OBJECTIVE:
Below are some rows. List every line in them that contains the word "point". Case matters.

--

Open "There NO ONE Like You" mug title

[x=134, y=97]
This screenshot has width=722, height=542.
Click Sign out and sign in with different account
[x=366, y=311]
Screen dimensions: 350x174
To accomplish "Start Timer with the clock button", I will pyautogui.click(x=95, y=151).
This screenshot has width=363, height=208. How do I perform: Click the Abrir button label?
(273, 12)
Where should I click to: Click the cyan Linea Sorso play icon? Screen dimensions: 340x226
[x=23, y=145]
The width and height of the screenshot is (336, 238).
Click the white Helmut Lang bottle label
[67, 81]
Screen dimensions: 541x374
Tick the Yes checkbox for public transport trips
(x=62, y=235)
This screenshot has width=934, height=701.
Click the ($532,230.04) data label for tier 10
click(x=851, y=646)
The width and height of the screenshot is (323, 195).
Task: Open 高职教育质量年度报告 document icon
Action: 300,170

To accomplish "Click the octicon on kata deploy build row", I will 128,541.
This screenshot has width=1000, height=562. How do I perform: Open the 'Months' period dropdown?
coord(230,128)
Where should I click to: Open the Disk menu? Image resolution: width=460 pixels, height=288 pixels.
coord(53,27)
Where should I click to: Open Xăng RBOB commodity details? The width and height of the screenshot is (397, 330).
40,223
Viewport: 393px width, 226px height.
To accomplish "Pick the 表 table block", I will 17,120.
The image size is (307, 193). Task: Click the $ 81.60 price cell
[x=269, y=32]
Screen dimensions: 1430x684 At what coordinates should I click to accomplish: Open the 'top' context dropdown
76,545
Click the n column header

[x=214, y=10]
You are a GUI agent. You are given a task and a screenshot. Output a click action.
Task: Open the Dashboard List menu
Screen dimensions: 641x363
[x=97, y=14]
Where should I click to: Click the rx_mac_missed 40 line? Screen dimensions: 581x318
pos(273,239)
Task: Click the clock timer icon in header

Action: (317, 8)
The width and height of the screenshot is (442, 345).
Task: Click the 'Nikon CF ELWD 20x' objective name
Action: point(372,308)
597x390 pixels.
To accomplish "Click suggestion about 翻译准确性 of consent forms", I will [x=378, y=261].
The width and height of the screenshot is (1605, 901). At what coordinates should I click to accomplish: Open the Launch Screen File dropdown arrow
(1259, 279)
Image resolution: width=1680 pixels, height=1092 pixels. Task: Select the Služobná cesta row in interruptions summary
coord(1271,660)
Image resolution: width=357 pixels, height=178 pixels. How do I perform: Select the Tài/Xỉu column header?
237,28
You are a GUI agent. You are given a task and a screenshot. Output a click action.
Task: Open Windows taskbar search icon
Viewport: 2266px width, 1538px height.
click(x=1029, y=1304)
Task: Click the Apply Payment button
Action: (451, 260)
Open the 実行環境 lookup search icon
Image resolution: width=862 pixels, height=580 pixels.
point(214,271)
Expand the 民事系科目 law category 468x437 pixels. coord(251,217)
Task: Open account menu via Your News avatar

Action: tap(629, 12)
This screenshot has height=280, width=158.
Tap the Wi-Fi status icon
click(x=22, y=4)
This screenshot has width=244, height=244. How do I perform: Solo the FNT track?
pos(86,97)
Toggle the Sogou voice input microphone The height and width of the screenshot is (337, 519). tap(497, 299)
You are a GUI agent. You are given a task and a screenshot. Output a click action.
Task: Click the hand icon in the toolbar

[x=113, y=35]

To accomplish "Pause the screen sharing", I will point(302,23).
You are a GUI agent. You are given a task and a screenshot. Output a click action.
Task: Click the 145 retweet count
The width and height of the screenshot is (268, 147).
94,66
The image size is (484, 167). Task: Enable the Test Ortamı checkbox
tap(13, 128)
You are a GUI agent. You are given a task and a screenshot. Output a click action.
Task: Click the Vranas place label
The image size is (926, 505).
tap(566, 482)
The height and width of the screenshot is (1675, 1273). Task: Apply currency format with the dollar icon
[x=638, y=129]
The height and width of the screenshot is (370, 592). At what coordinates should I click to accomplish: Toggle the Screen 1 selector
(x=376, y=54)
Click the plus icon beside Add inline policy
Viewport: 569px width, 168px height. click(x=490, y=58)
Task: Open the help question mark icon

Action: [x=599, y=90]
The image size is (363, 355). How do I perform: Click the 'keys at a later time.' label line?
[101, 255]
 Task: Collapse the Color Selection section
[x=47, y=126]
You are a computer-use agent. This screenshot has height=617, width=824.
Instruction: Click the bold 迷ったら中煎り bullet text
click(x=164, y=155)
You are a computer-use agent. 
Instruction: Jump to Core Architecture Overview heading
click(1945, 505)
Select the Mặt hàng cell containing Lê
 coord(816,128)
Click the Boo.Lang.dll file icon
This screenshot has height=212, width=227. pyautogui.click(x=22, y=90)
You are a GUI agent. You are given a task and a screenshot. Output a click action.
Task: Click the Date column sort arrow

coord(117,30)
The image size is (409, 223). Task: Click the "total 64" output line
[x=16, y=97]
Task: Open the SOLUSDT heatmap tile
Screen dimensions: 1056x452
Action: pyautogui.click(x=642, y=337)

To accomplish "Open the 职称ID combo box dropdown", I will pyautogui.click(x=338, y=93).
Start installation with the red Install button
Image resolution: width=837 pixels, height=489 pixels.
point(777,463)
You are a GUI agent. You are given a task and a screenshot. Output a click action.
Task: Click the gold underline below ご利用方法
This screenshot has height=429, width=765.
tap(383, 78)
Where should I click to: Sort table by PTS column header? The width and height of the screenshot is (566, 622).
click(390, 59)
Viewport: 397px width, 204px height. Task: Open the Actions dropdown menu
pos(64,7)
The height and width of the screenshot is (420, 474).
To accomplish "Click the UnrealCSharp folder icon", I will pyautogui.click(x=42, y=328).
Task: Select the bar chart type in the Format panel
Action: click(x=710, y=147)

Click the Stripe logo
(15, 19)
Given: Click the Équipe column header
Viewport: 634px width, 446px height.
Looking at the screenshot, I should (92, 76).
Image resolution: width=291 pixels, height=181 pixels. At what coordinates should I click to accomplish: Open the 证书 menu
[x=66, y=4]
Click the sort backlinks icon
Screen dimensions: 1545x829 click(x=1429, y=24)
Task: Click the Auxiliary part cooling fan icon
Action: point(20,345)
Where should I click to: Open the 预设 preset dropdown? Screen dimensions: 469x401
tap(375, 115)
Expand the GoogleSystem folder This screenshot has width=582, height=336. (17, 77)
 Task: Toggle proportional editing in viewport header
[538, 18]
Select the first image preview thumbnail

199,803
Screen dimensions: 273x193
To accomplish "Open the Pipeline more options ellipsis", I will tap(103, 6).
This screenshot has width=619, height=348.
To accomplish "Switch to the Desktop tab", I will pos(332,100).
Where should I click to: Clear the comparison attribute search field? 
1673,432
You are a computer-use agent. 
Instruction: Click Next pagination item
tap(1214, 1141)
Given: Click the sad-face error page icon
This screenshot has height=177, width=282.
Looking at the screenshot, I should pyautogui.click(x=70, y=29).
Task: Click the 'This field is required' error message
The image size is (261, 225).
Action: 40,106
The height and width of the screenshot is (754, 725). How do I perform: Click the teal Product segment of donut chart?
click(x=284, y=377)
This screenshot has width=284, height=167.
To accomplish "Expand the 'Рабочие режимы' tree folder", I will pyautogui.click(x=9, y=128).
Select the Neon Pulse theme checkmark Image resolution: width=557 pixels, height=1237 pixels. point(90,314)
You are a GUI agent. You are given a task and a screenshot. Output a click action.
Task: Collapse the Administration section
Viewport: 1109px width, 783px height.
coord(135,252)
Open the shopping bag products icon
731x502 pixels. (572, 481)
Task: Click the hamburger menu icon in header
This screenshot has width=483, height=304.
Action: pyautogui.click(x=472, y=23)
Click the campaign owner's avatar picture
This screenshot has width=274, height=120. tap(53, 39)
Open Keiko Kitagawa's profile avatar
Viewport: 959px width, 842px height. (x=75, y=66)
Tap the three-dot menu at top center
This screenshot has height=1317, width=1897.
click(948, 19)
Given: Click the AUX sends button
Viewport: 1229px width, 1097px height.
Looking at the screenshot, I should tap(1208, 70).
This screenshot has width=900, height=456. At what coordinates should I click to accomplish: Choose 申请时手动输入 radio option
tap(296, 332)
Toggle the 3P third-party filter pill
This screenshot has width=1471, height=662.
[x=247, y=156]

--

EXERCISE RESULT:
Action: point(372,308)
point(214,271)
To accomplish "Pause the screen sharing", I will point(302,23).
point(777,463)
Action: point(20,345)
Select the Neon Pulse theme checkmark Image resolution: width=557 pixels, height=1237 pixels. point(90,314)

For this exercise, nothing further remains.